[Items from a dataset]
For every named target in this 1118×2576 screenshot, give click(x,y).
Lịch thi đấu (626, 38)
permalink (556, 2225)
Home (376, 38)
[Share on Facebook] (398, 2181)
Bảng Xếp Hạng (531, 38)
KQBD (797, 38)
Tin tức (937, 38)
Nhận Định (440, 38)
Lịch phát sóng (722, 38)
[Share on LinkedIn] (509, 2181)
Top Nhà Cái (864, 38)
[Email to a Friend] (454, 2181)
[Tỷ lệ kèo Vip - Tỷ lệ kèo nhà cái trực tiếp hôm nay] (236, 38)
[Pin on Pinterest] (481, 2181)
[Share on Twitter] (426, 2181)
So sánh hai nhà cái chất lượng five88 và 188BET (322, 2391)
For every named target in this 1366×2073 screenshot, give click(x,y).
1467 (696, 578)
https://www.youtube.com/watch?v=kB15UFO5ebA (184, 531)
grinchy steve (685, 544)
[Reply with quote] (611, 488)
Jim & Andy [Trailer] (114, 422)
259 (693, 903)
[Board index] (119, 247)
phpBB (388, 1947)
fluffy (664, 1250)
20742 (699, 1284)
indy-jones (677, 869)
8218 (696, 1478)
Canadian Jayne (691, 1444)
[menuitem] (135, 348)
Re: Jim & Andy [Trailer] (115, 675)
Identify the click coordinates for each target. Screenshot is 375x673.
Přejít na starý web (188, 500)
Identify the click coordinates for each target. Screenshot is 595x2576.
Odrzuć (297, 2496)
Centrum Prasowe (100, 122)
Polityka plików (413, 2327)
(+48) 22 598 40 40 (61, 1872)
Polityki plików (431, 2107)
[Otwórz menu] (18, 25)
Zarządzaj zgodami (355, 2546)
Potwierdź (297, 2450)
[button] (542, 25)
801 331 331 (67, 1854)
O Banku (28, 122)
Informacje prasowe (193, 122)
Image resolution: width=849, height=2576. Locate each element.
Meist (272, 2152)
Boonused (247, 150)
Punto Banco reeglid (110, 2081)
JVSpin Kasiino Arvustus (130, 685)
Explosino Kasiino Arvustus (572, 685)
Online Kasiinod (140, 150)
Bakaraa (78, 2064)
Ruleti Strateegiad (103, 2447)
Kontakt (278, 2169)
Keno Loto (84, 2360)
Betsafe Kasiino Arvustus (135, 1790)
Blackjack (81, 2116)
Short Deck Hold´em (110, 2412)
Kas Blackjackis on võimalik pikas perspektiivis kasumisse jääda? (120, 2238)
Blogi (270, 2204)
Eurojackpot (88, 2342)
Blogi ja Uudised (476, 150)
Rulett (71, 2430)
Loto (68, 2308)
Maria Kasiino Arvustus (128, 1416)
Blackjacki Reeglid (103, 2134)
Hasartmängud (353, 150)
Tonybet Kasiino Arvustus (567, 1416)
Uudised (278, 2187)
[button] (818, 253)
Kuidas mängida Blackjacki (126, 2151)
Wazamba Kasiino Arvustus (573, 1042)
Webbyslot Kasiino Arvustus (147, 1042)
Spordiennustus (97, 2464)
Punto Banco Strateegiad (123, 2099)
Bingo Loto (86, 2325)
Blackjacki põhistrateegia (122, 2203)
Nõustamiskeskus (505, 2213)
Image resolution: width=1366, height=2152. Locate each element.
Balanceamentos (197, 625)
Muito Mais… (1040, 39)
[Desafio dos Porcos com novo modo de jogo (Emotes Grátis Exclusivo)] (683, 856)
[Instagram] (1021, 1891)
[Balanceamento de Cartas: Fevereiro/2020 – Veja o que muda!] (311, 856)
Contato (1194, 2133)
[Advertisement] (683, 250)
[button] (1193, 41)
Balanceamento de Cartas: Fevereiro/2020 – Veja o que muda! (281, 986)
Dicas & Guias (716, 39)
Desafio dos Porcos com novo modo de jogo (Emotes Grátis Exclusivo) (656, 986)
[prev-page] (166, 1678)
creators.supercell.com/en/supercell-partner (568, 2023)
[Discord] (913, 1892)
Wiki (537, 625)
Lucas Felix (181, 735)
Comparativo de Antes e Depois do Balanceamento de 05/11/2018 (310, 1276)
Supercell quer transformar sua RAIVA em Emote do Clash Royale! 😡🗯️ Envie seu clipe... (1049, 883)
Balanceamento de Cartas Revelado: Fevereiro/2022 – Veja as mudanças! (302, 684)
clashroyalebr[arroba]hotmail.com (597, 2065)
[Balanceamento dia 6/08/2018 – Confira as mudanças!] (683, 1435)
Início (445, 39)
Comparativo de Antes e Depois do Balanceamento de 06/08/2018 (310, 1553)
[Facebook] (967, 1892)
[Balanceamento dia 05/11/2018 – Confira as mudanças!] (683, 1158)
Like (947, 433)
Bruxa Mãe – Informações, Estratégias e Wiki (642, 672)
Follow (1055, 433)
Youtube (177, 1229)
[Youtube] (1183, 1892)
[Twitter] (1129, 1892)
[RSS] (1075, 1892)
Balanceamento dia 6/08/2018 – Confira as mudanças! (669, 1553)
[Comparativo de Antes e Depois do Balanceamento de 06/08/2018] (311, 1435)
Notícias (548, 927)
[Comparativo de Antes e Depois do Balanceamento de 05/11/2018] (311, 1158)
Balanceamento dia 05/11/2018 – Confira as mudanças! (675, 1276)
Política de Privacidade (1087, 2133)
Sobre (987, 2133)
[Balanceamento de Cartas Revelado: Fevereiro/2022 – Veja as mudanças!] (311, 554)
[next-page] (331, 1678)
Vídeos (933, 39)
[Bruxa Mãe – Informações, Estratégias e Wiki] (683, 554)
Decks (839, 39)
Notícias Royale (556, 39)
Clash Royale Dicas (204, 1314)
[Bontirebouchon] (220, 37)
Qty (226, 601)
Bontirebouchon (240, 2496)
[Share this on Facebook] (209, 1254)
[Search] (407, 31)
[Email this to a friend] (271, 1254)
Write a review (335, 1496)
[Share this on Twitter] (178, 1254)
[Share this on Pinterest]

▶ **Directions for this task**
Produce only the lines from the line containing "creators.supercell.com/en/supercell-partner (568, 2023)" through the line containing "Like (947, 433)", inclusive of both, exactly as they stand in the entries above.

▶ **Finished task**
creators.supercell.com/en/supercell-partner (568, 2023)
[Discord] (913, 1892)
Wiki (537, 625)
Lucas Felix (181, 735)
Comparativo de Antes e Depois do Balanceamento de 05/11/2018 (310, 1276)
Supercell quer transformar sua RAIVA em Emote do Clash Royale! 😡🗯️ Envie seu clipe... (1049, 883)
Balanceamento de Cartas Revelado: Fevereiro/2022 – Veja as mudanças! (302, 684)
clashroyalebr[arroba]hotmail.com (597, 2065)
[Balanceamento dia 6/08/2018 – Confira as mudanças!] (683, 1435)
Início (445, 39)
Comparativo de Antes e Depois do Balanceamento de 06/08/2018 (310, 1553)
[Facebook] (967, 1892)
[Balanceamento dia 05/11/2018 – Confira as mudanças!] (683, 1158)
Like (947, 433)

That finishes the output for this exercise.